··· DATA UNDER STUDY ···

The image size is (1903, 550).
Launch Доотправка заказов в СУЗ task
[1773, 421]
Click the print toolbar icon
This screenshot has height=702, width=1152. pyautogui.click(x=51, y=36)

···

▶ TASK DIRECTIONS:
The listing is to be given again exactly, line for line.

▶ WRITTEN RESPONSE:
The image size is (1903, 550).
Launch Доотправка заказов в СУЗ task
[1773, 421]
Click the print toolbar icon
This screenshot has height=702, width=1152. pyautogui.click(x=51, y=36)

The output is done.